◆ What is expected ◆
Reproduce the items from the line holding "Close the Агрегация popup" through the end of the items, inclusive, substituting "alerts" for "notifications" and keeping everything else unchanged. Omit the pictures from your output.
⁂
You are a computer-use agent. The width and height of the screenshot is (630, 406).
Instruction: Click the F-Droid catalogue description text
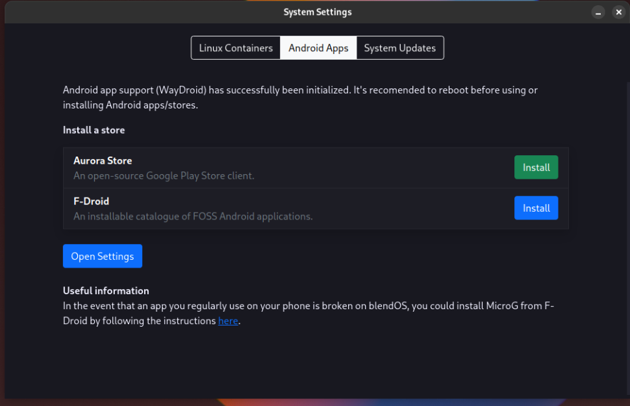click(193, 216)
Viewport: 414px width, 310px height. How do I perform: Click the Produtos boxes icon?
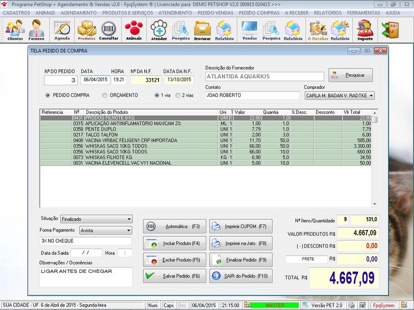[86, 30]
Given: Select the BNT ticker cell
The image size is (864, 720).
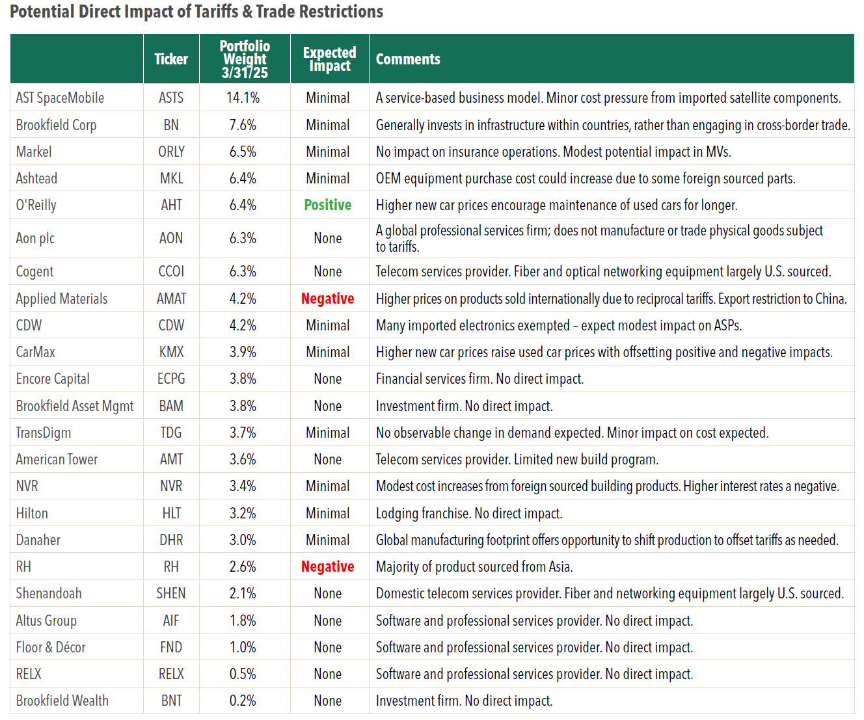Looking at the screenshot, I should (x=172, y=700).
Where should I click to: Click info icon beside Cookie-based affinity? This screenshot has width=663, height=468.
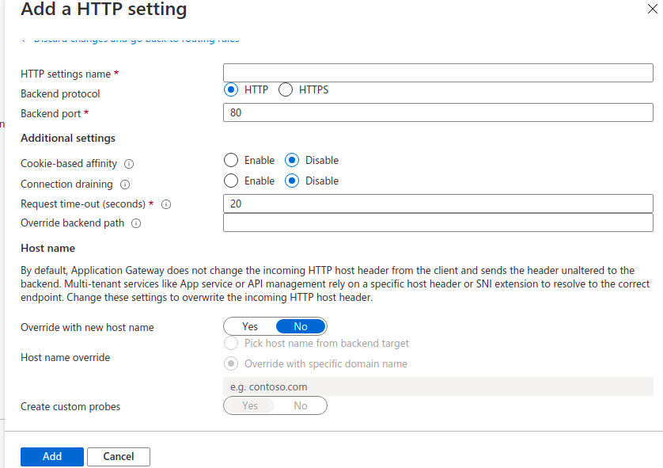[129, 164]
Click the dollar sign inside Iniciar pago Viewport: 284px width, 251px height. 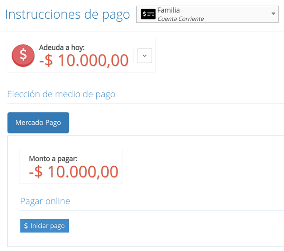26,226
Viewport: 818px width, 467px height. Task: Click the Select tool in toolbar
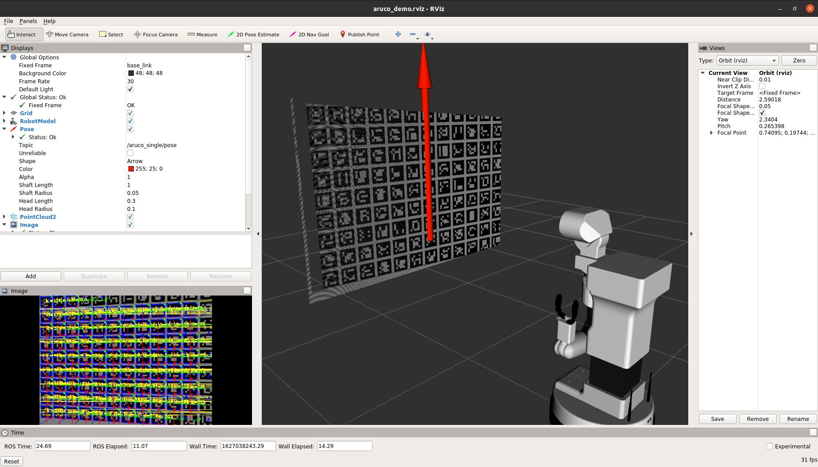coord(111,34)
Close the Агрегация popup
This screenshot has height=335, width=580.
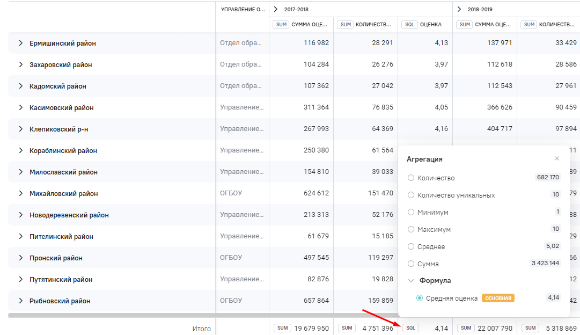pos(557,158)
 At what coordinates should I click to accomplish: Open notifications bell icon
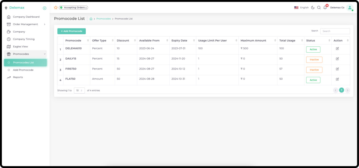point(325,8)
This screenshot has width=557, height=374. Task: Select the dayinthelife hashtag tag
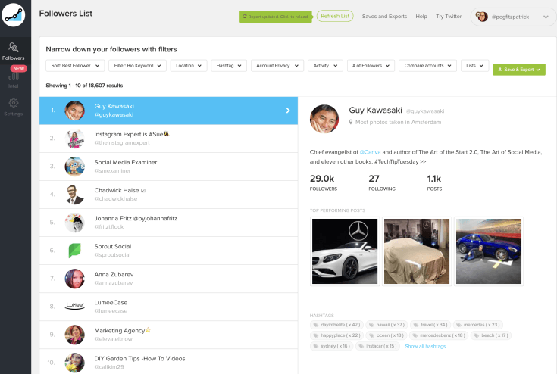coord(336,325)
⁂
◆ Task solution ◆
Close the Агрегация popup
This screenshot has height=335, width=580.
pos(557,158)
 At what coordinates should I click to accomplish: Open alerts bell icon
point(325,8)
This screenshot has width=557, height=374. Task: Select the dayinthelife hashtag tag
coord(336,325)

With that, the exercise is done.